Editors, can you fix the title of this post to match what it links to: "Lortie: Gtk 4.0 is not Gtk 4".

The linked post is a rather confusingly written way of saying that Gtk 4.6 will have a stable ABI but that Gtk 4.0-4.5 won't (and thus shouldn't be used outside GNOME, if I understand it correctly).

I already have gtk2, gtk3, qt4, qt5 installed on my linux machine, the situation which I really hope to get rid of. And now GNOME devs hope user to install gtk2, gtk3, gkt4, gkt5, gtk6 at the same time to solve imcompatibility. Nice try.
You could have a system that has broken software instead?

But seriously, giving multiple years between the major versions is a lot of time in between for applications to port forward (or they can choose the version they want to stay on) and enough time to stabilize features that take more than 6 months to write. Turns out writing whole new rendering engines takes some time and testing and can't be flipped on as fast as javascript frameworks materialize.

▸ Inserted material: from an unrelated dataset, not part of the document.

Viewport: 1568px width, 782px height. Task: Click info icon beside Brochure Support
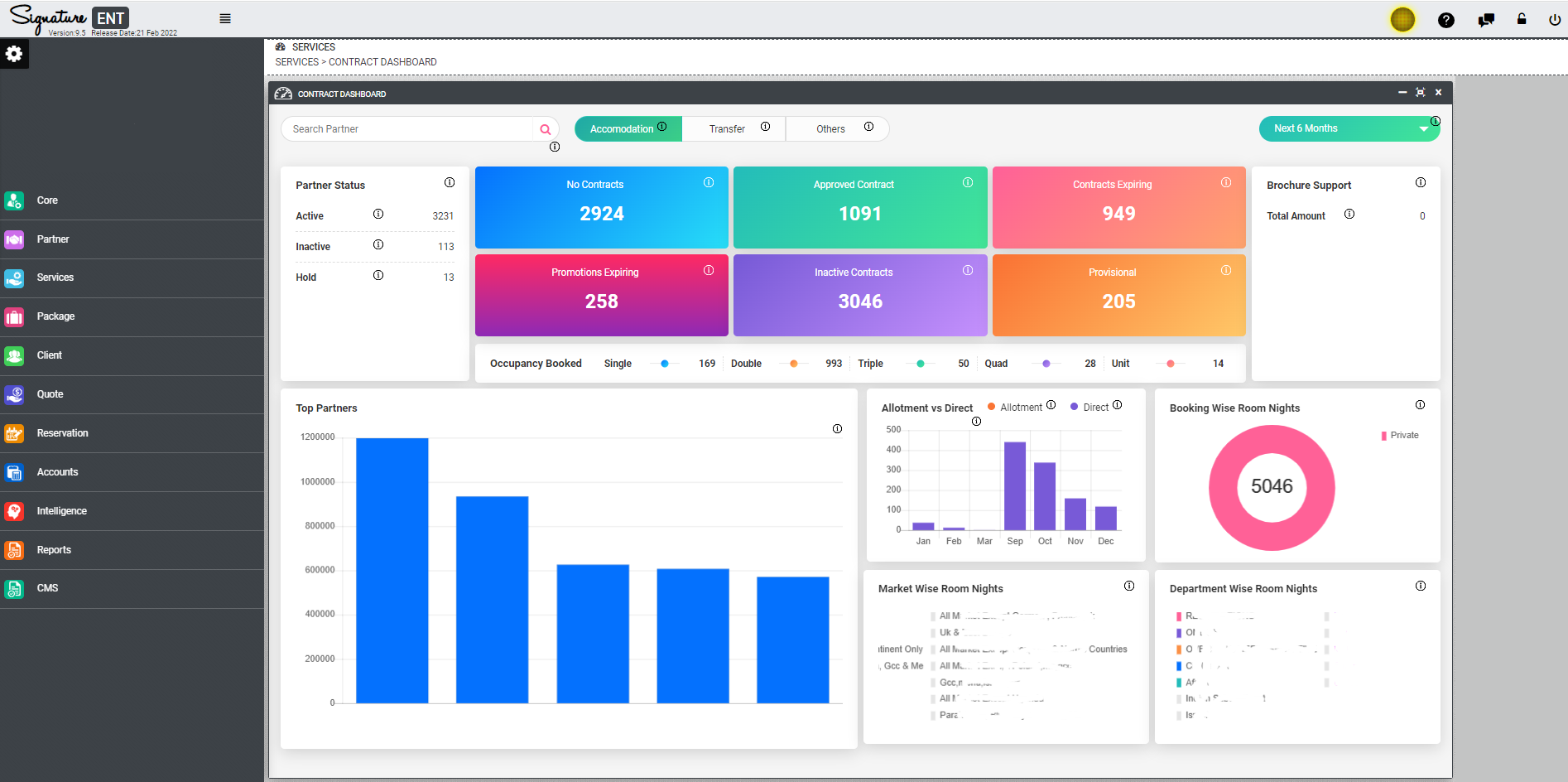click(x=1421, y=182)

If applications want to stay on a stable version for 5 years or more, that all of a sudden becomes tenable which wasn't the case before unless you wanted to stick to gtk2, which is right out of 1998 "how to write a toolkit".

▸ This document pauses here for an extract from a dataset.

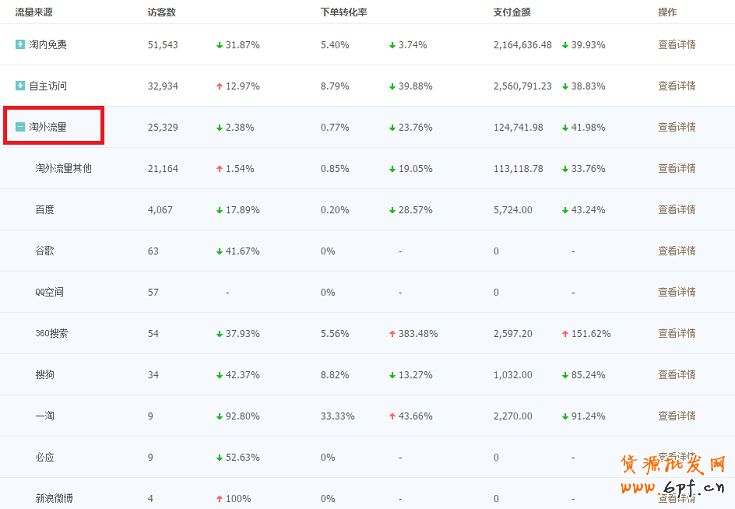Screen dimensions: 735x509
Task: Open details for 360搜索 row
Action: click(x=676, y=333)
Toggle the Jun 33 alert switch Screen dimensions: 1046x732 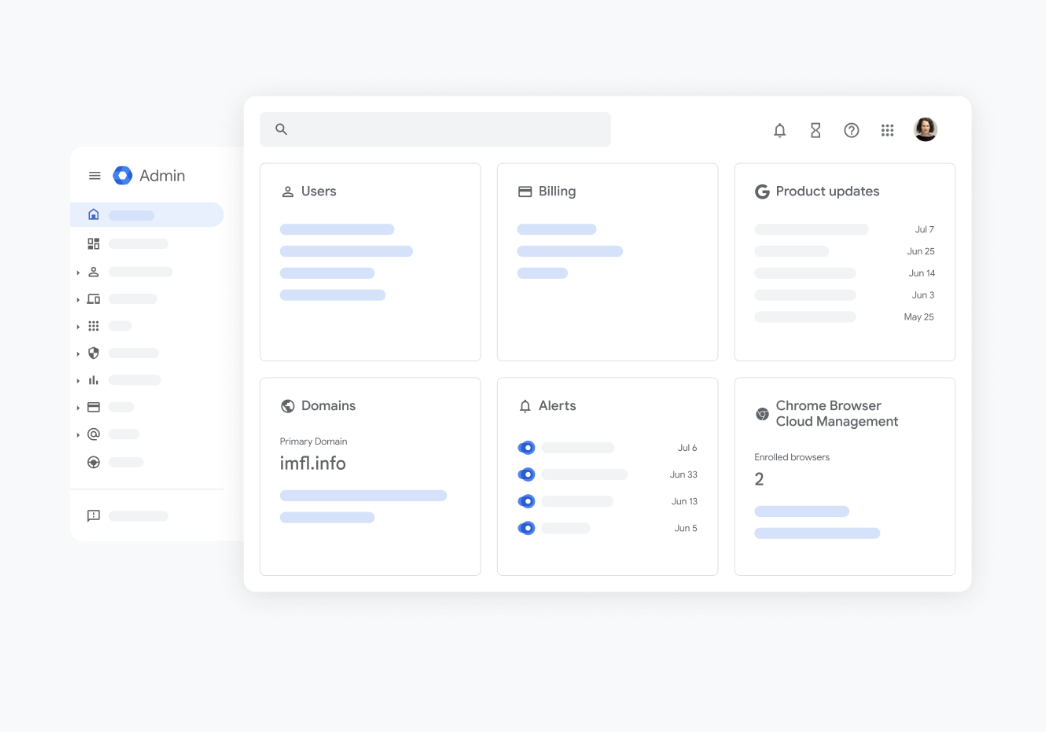point(527,475)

This isn't very different from other systems that bump the soname and have multiple versions based on what ABI, as required by the applications. I'm sure you have multiple of these on your system already. The reason soname isn't enough for GTK has to do with parallel installability of headers, bindings, etc etc

There is no guarantee that the good software you are using have someone maintaining it or interested in porting it, which is really common in open source word. For me they are Texmacs which only have bug fixes nowadays and a bunch of browser plugins whose producer are not willing in porting them.

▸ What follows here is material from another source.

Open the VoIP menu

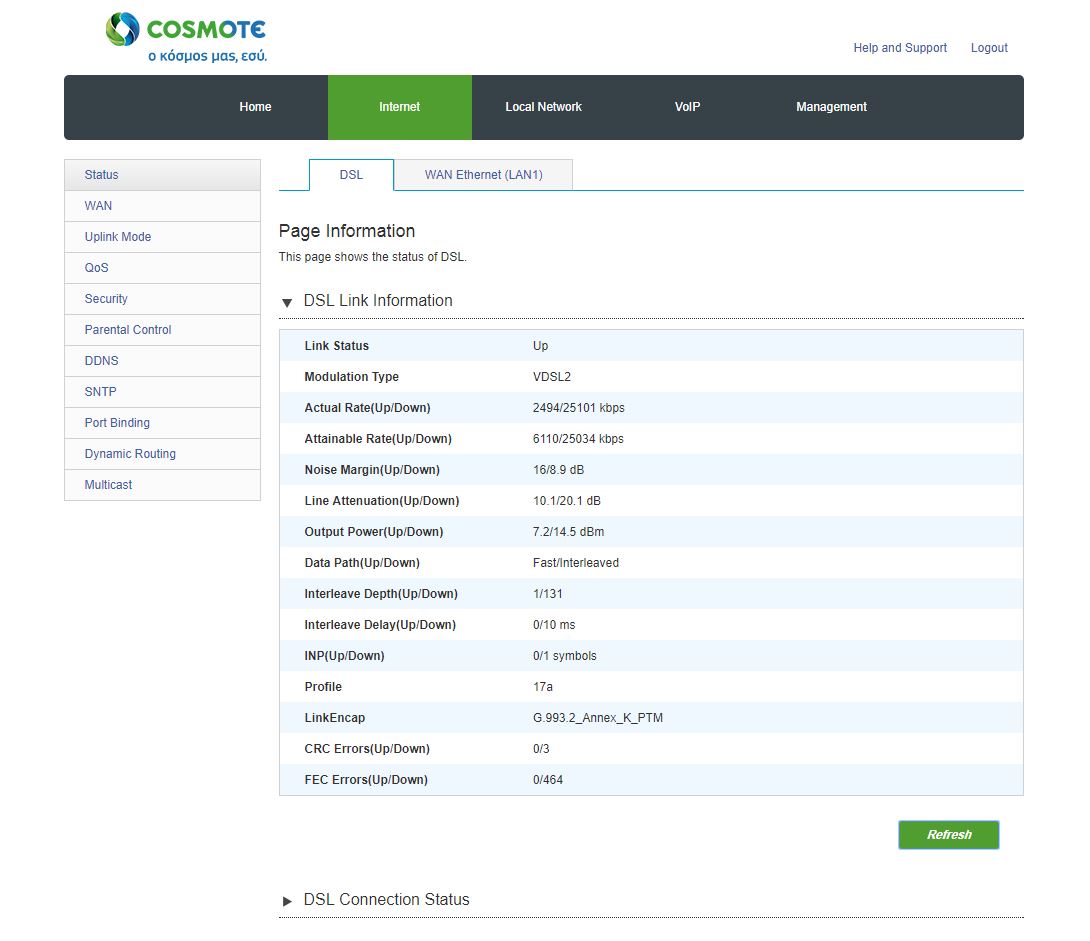tap(687, 107)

The serious problem here is that, What this plan shows is a total lack of concern. Doing rolling release for a distribution is OK, but for a fundamental library this is unacceptable. Qt has been doing much better on this.

FWIW, Qt has been bumping major versions more often than us as well.

It really comes down to ensuring that developers are shipping a known quantity. They should be shipping with a set of libraries that were actually tested.

It's unreasonable to expect the toolkit authors to be able to test every possible permutation on every release unless people stand up to run build bots, automated testing, and report back to us when things break.

Keeping your Texmacs, for example, working in 5+ years time is important to us. That is why we want to give it a stable API that only gets bug fixes after a certain time frame. Is that such a bad idea? Would you really expect to magically get touch, HiDPI support, etc on a 5 year old application when you never changed your application code?

I used to upgrade my Qt 4.x with none issue.

For a fundamental library like this devs should at least keep core api stable for a long time, and release unstable components seperately.

As I have stated, I really don't like a large number of similar libraries installed on my machine, each with a bunch of dependencies.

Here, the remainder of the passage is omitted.